NSA reform advances in US House of Representatives

The lower house of the US Congress has moved one step closer to passing legislation that would overhaul a key NSA surveillance program. The bill would end the bulk collection of American telephone call records.

The House of Representatives intelligence committee gave the green light on Thursday to the USA Freedom Act, moving the legislation one step closer to a final vote.

Two House committees have now approved the bill. On Wednesday, the judiciary committee had also waved the legislation through in a unanimous vote.

The USA Freedom Act would end the bulk collection of US citizens and legal residents' telephone metadata by the National Security Agency (NSA). Instead, the telephone companies would retain their subscribers' information.

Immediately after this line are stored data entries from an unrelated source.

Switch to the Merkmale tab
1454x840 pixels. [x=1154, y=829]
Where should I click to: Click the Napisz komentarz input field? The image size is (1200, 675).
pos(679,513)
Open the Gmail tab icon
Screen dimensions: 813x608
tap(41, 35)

The government would have to acquire a warrant from the Foreign Intelligence Surveillance Court (FISC) in order to obtain a US person's call records from their telephone company. In the past, the court has been criticized by privacy advocates for meeting in secret and almost always approving the government's requests.

Last summer, former NSA contractor Edward Snowden revealed the NSA's dragnet surveillance programs to The Guardian and Washington Post newspapers. The USA Freedom Act is the first attempt by Congress to reign in NSA surveillance in the wake of the leaks.

If the legislation passes in the House, it will still have to be approved by the Senate and signed into law by US President Barack Obama.